PROBLEM DESCRIPTION | From first line to last, transcribe the listing exactly and skip any image.
-------------------------
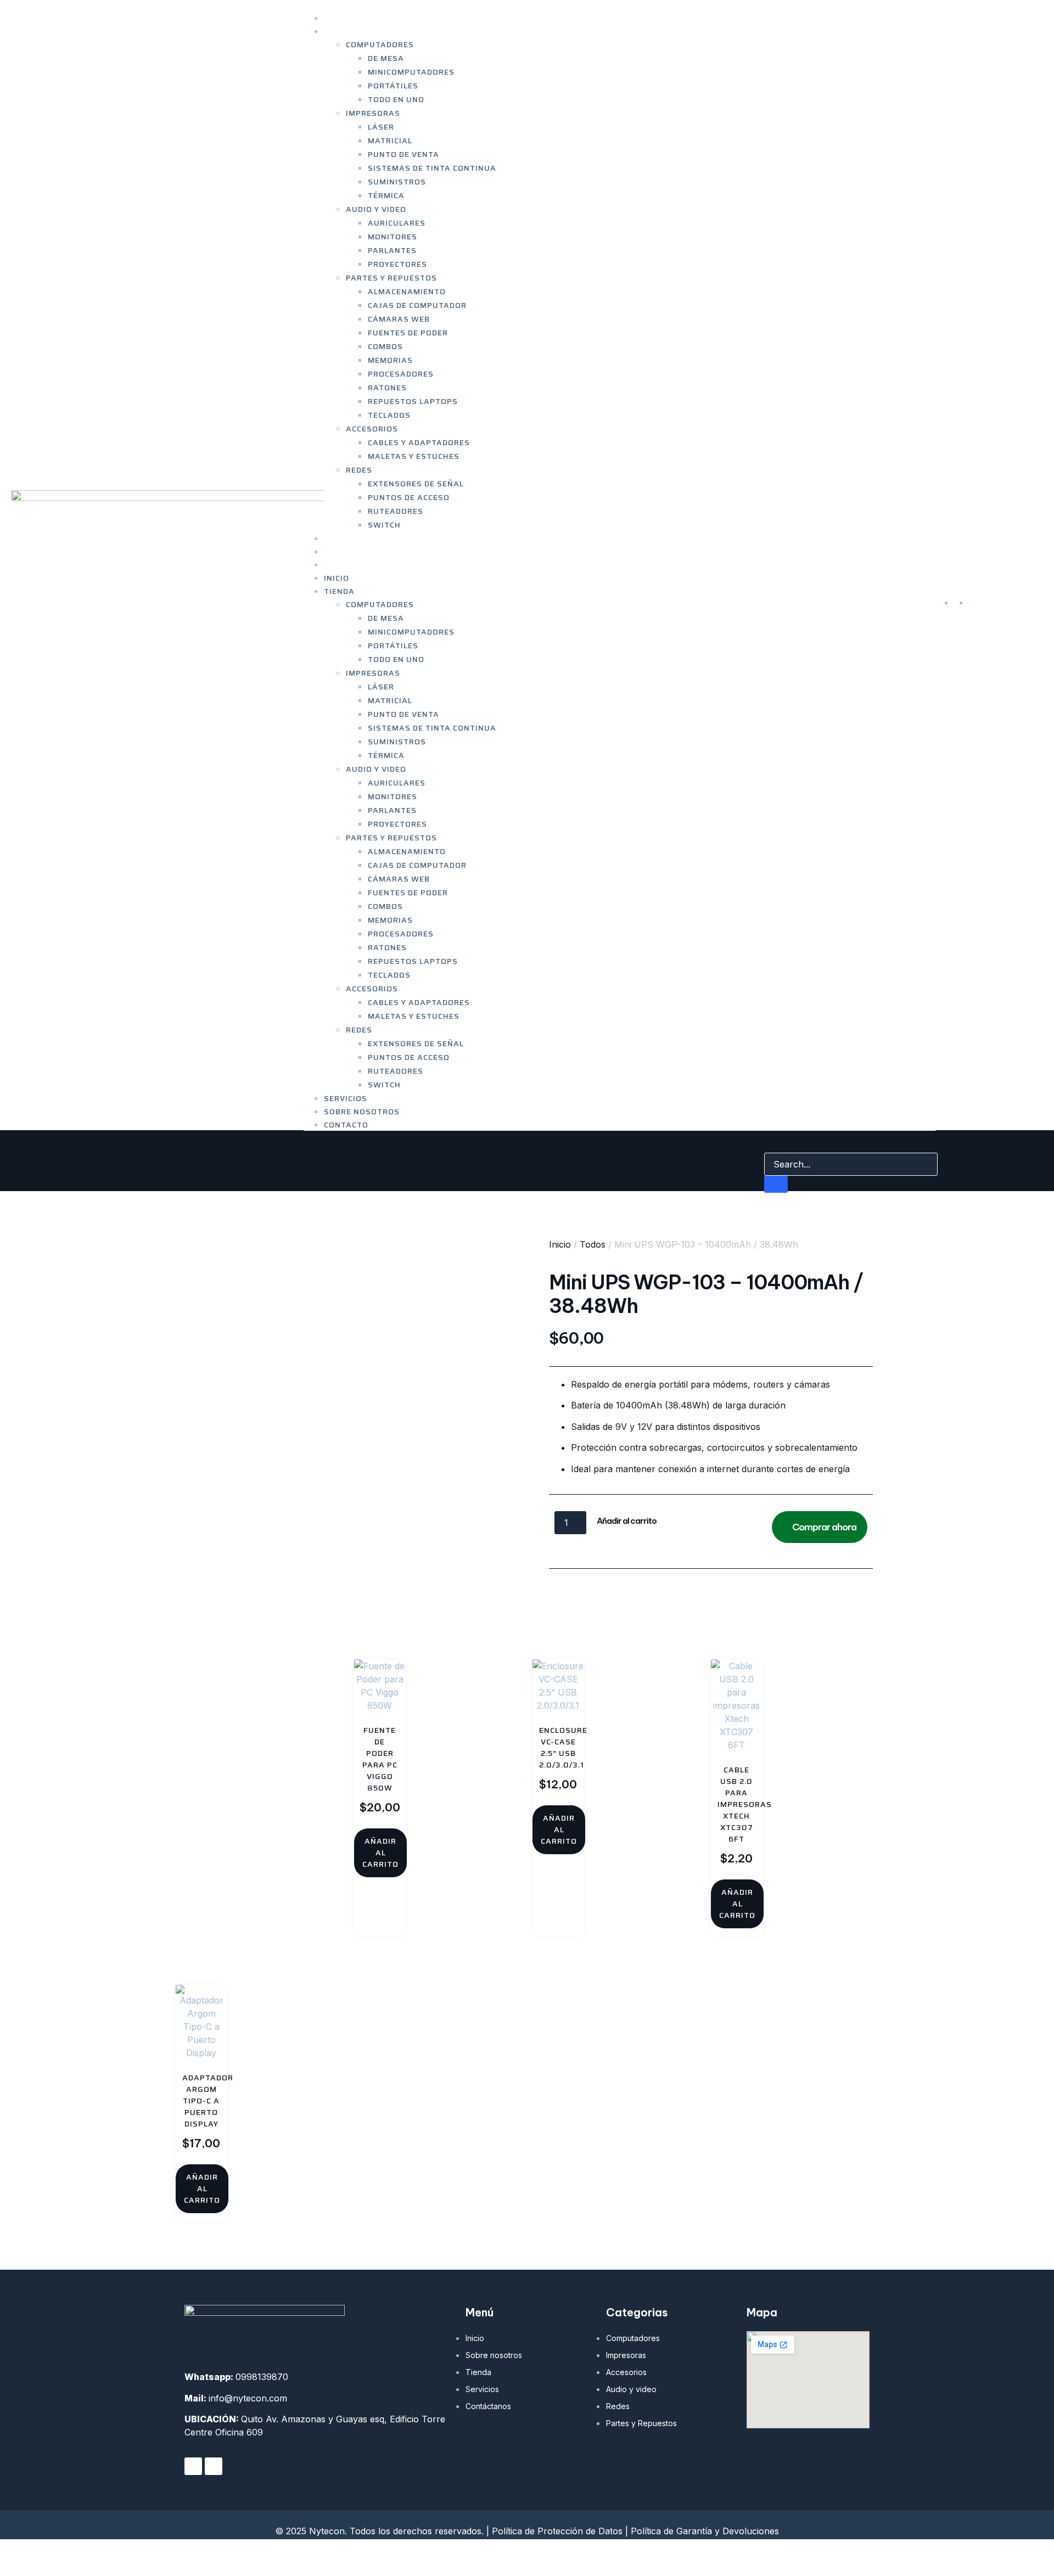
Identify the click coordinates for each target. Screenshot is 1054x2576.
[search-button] (776, 1184)
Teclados (389, 415)
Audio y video (376, 209)
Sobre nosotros (362, 1111)
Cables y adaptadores (419, 442)
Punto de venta (403, 154)
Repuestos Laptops (413, 401)
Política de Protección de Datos (557, 2531)
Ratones (387, 387)
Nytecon (219, 2557)
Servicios (345, 1098)
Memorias (390, 360)
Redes (359, 470)
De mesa (386, 58)
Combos (385, 346)
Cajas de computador (417, 305)
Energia (611, 1586)
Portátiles (393, 86)
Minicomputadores (411, 72)
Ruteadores (395, 511)
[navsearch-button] (771, 1141)
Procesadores (401, 374)
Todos (593, 1244)
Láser (381, 127)
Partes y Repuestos (391, 278)
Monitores (392, 237)
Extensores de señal (416, 484)
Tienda (339, 31)
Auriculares (396, 223)
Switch (384, 525)
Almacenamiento (407, 291)
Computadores (380, 44)
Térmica (386, 195)
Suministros (397, 182)
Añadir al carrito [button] (380, 1852)
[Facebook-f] (193, 2466)
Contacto (346, 565)
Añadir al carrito (627, 1521)
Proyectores (397, 264)
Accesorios (372, 429)
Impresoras (373, 113)
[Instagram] (213, 2466)
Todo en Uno (396, 99)
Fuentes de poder (408, 333)
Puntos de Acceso (409, 497)
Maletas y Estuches (413, 456)
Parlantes (392, 250)
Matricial (390, 140)
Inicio (336, 578)
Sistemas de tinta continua (432, 168)
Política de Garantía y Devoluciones (705, 2531)
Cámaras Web (399, 319)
-------------------------
FINAL ANSWER |
Identify the click coordinates for each target. Screenshot is 1054x2576.
[search-button] (776, 1184)
Teclados (389, 415)
Audio y video (376, 209)
Sobre nosotros (362, 1111)
Cables y adaptadores (419, 442)
Punto de venta (403, 154)
Repuestos Laptops (413, 401)
Política de Protección de Datos (557, 2531)
Ratones (387, 387)
Nytecon (219, 2557)
Servicios (345, 1098)
Memorias (390, 360)
Redes (359, 470)
De mesa (386, 58)
Combos (385, 346)
Cajas de computador (417, 305)
Energia (611, 1586)
Portátiles (393, 86)
Minicomputadores (411, 72)
Ruteadores (395, 511)
[navsearch-button] (771, 1141)
Procesadores (401, 374)
Todos (593, 1244)
Láser (381, 127)
Partes y Repuestos (391, 278)
Monitores (392, 237)
Extensores de señal (416, 484)
Tienda (339, 31)
Auriculares (396, 223)
Switch (384, 525)
Almacenamiento (407, 291)
Computadores (380, 44)
Térmica (386, 195)
Suministros (397, 182)
Añadir al carrito [button] (380, 1852)
[Facebook-f] (193, 2466)
Contacto (346, 565)
Añadir al carrito (627, 1521)
Proyectores (397, 264)
Accesorios (372, 429)
Impresoras (373, 113)
[Instagram] (213, 2466)
Todo en Uno (396, 99)
Fuentes de poder (408, 333)
Puntos de Acceso (409, 497)
Maletas y Estuches (413, 456)
Parlantes (392, 250)
Matricial (390, 140)
Inicio (336, 578)
Sistemas de tinta continua (432, 168)
Política de Garantía y Devoluciones (705, 2531)
Cámaras Web (399, 319)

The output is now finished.